A simple and efficient dispersion correction to the Hartree–Fock theory (2): Incorporation of a geometrical correction for the basis set superposition error

Abstract One of the most challenging problems in computer-aided drug discovery is the accurate prediction of the binding energy between a ligand and a protein. For accurate estimation of net binding energy Δ E bind in the framework of the Hartree–Fock (HF) theory, it is necessary to estimate two additional energy terms; the dispersion interaction energy ( E disp ) and the basis set superposition error (BSSE). We previously reported a simple and efficient dispersion correction, E disp , to the Hartree–Fock theory (HF-D tq ). In the present study, an approximation procedure for estimating BSSE proposed by Kruse and Grimme, a geometrical counterpoise correction (gCP), was incorporated into HF-D tq (HF-D tq -gCP). The relative weights of the E disp (D tq ) and BSSE (gCP) terms were determined to reproduce Δ E bind calculated with CCSD(T)/CBS or /aug-cc-pVTZ (HF-D tq -gCP (scaled)).

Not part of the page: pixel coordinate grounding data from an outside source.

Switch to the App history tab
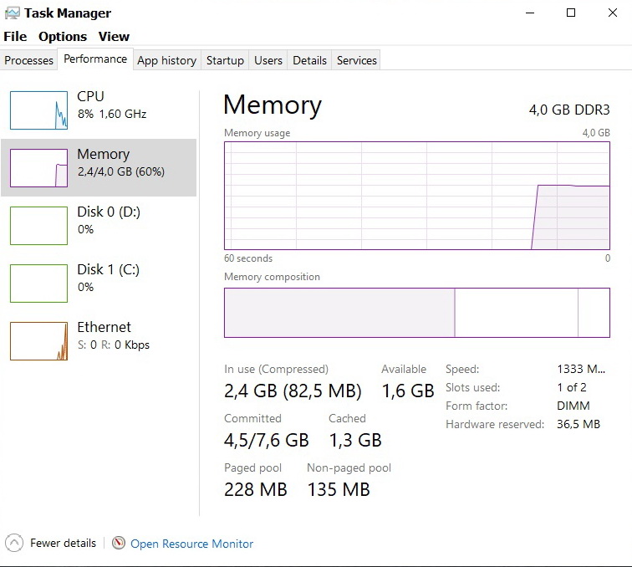This screenshot has height=567, width=632. click(x=166, y=60)
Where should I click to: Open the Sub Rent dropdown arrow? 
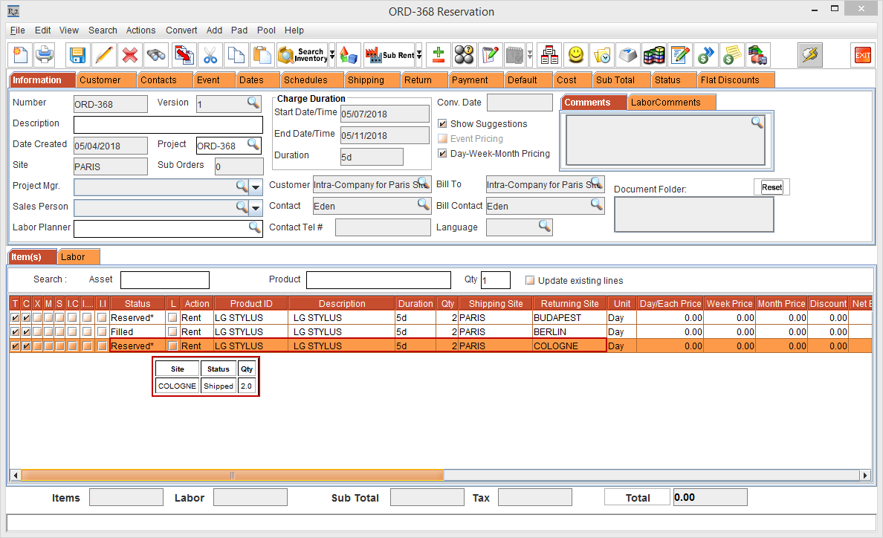tap(419, 55)
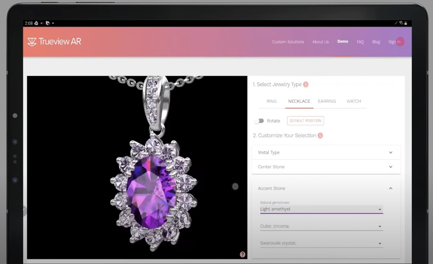433x264 pixels.
Task: Open the Custom Solutions page
Action: pos(288,42)
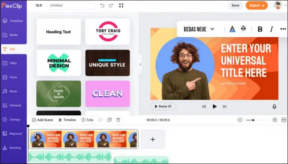Screen dimensions: 288x164
Task: Toggle italic text formatting
Action: 272,29
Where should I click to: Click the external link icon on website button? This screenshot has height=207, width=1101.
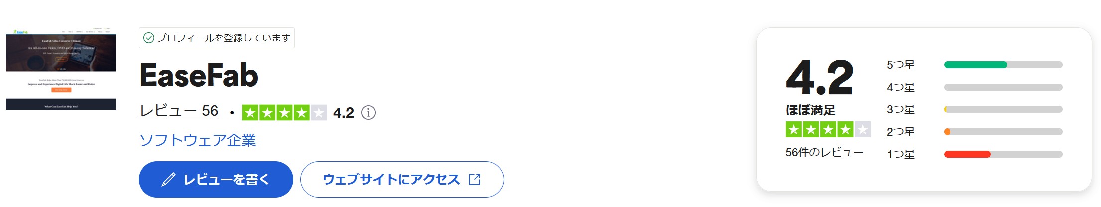pyautogui.click(x=475, y=179)
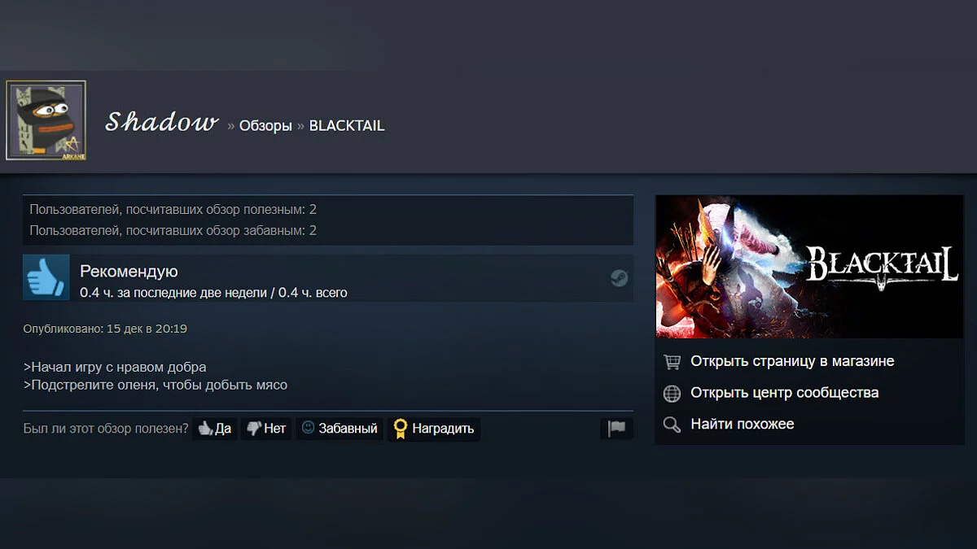The image size is (977, 549).
Task: Click the smiley icon on Забавный button
Action: click(x=308, y=428)
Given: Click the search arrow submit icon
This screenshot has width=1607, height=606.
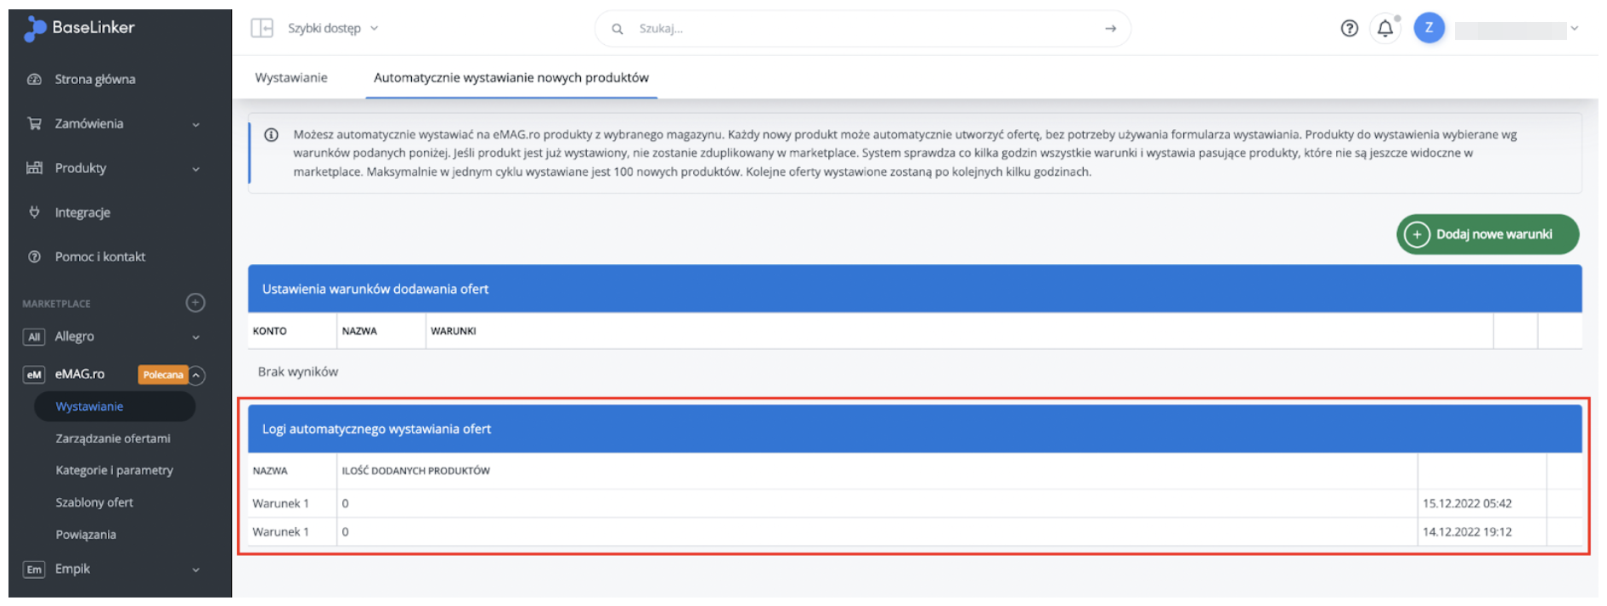Looking at the screenshot, I should [x=1110, y=28].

The performance of HF-D tq -gCP (scaled) was compared with that of B3LYP-D 3 (BJ)-bCP (dispersion corrected B3LYP with the Boys and Bernadi counterpoise correction (bCP)), by taking Δ E bind (CCSD(T)-bCP) of small non-covalent complexes as ‘a golden standard’. As a critical test, HF-D tq -gCP (scaled)/6-31G(d) and B3LYP-D 3 (BJ)-bCP/6-31G(d) were applied to the complex model for HIV-1 protease and its potent inhibitor, KNI-10033. The present results demonstrate that HF-D tq -gCP (scaled) is a useful and powerful remedy for accurately and promptly predicting Δ E bind between a ligand and a protein, albeit it is a simple correction procedure.